Grandfather paused, crumbled black bread into a stew.
“Our life was bad,” he said, lamenting. “Neither the peasants nor the women lacked happiness. The peasant is still back and forth - the peasant, at least, will be beaten to vodka, and the woman completely disappeared. Her children were not drunk, not full. She trampled all her life with tongs by the stove, until the worms in her eyes started. You don't laugh, you drop it! I said the right word about worms. Those worms started up in the woman's eyes from the fire.
- Terrify! The girl sighed softly.
- Don't be afraid, - said the grandfather. - You won't get worms. Now the girls have found their happiness. Early people thought - it lives, happiness, on warm waters, in the blue seas, but in reality it turned out that it lives here, in a shard. Grandfather tapped his forehead with a clumsy finger. - Here, for example, Manka Malyavin. The girl was vociferous, that's all. In the old days, she would have cried her voice overnight, and now you look what happened. Every day - Malyavin has a pure holiday: the accordion plays, pies are baked. And why?
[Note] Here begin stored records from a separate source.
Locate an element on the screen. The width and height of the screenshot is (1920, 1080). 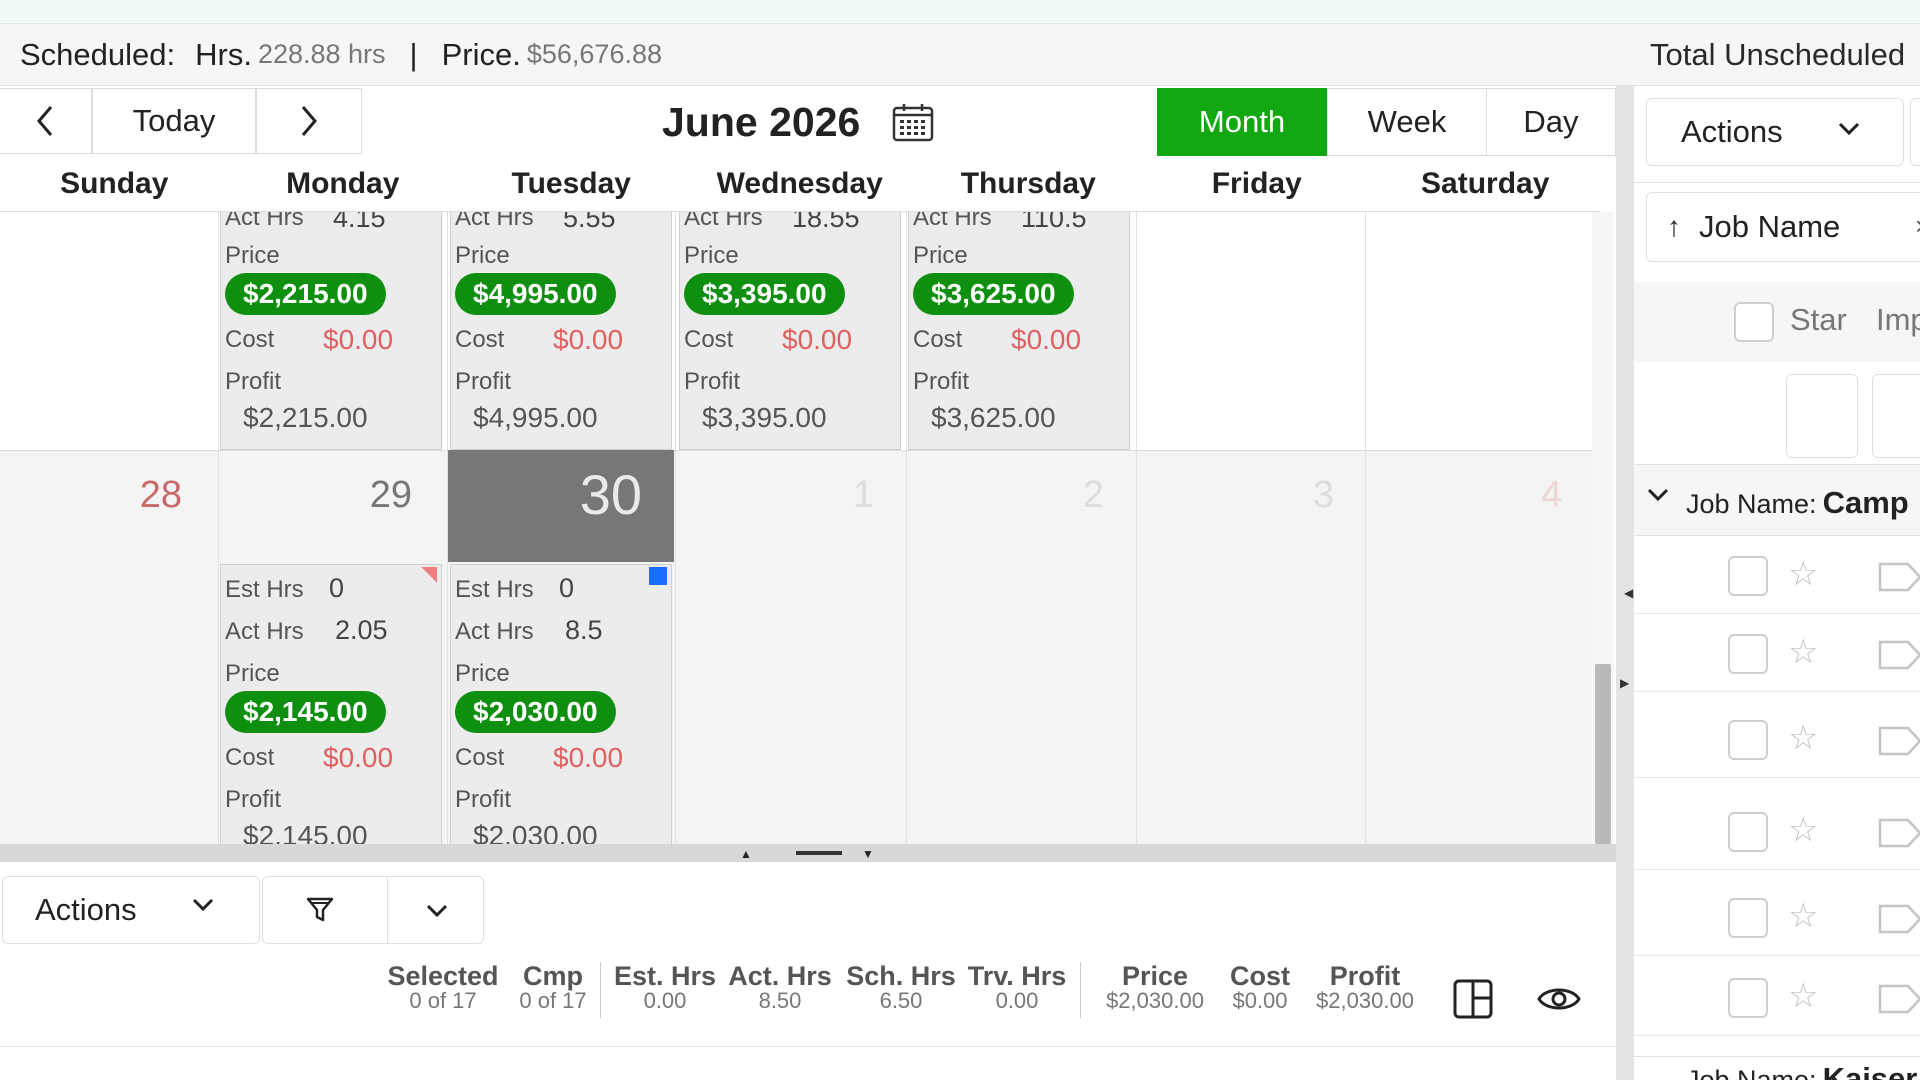
star-filter-input is located at coordinates (1822, 416).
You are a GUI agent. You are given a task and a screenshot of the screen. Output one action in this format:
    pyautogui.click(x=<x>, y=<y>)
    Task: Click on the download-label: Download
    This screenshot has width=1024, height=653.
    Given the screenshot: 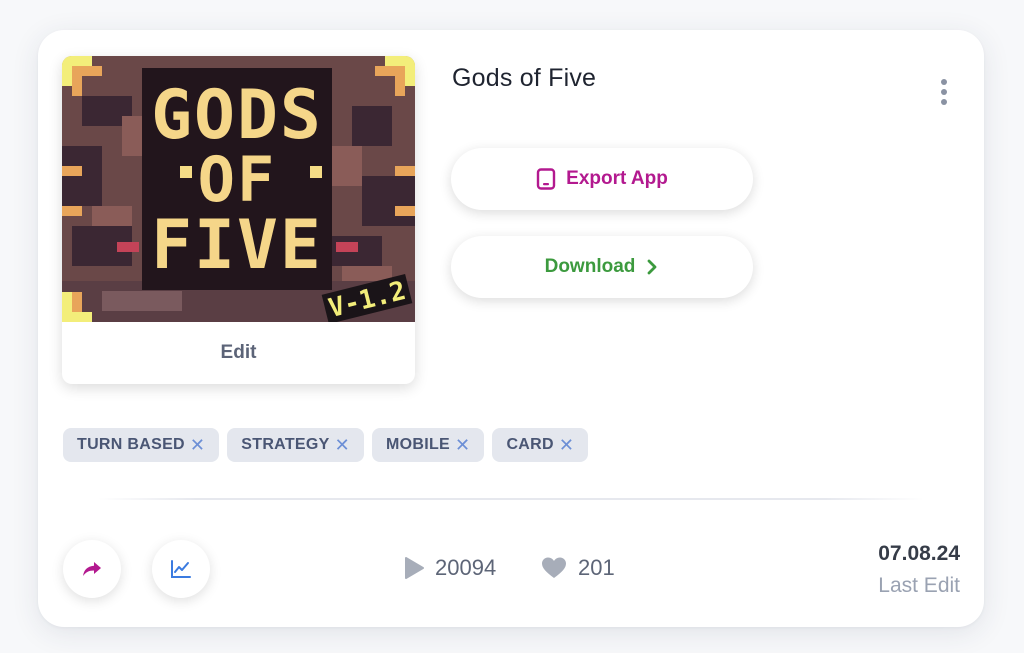 What is the action you would take?
    pyautogui.click(x=590, y=266)
    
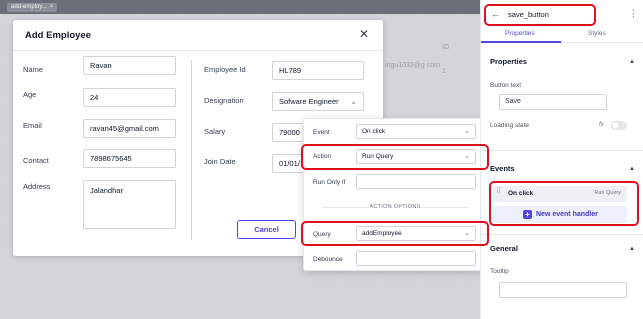 This screenshot has height=319, width=643. I want to click on component-tag: add-employ... ×, so click(32, 8).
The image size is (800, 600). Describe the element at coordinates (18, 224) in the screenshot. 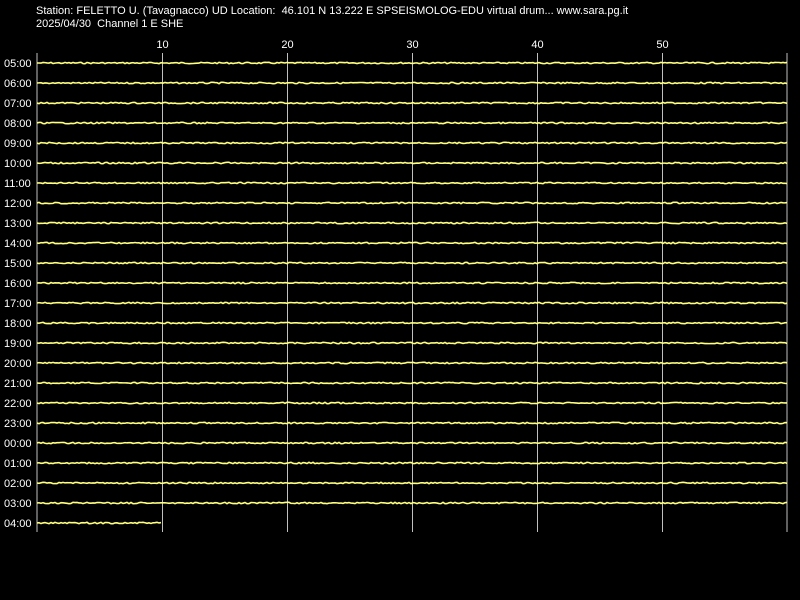

I see `hour-label: 13:00` at that location.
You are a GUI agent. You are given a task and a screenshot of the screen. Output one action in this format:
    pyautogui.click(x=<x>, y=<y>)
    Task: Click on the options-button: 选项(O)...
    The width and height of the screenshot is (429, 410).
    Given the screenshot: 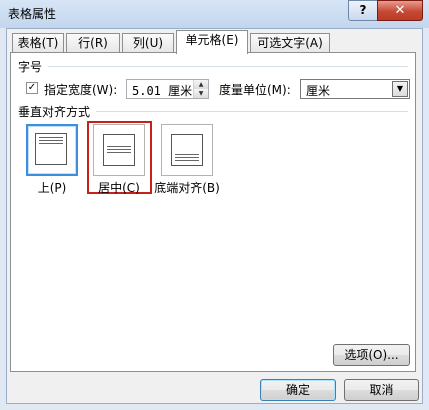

Because, my dears, how can he, Vaska Malyavin, not have fun living when Manka sends him, the old devil, two hundred rubles every month!
- From where? - asked the girl.
- From Moscow. She sings in the theater. Who heard, they say - heavenly singing. All the people are crying out loud. Here she is now becoming, a woman's share. She came last summer, Manka. So do you know! A thin girl brought me a present. She sang in the reading room. I'm used to everything, but I'll say it straight: it grabbed my heart, but I don't understand why. Where, I think, is such power given to man? And how it disappeared from us, peasants, from our stupidity for thousands of years! You’ll trample on the ground now, you’ll listen there, you’ll look here, and everything seems to die early and early - no way, dear, you won’t choose the time to die.
Grandfather removed the stew from the fire and climbed into the hut for spoons.
- We should live and live, Yegorych, - he said from the hut. - We were born a little early. Didn't guess.
The girl looked into the fire with bright, shining eyes and thought about something of her own.
HOMELAND OF TALENTS
On the edge of the Meshchersky forests, not far from Ryazan, lies the village of Solotcha. Solotcha is famous for its climate, dunes, rivers and pine forests. There is electricity in Solotch.
Peasant horses, driven into the meadows at night, stare wildly at the white stars of electric lamps hanging in the distant forest, and snort with fear.
I lived the first year in Solotch with a meek old woman, old maid and a rural dressmaker, Marya Mikhailovna. Her name was centuries-old - she spent her whole life alone, without a husband, without children.
In her cleanly washed toy hut, several clocks ticked and hung two old paintings by an unknown Italian master. I rubbed them with raw onions, and italian morning, full sun and reflections of water filled the quiet hut. The picture was left to Marya Mikhailovna's father in payment for the room by an unknown foreign artist. He came to Solotcha to study local icon-painting skills. He was a man almost a beggar and strange. Leaving, he took the word that the picture would be sent to him in Moscow in exchange for money. The artist did not send any money - he suddenly died in Moscow.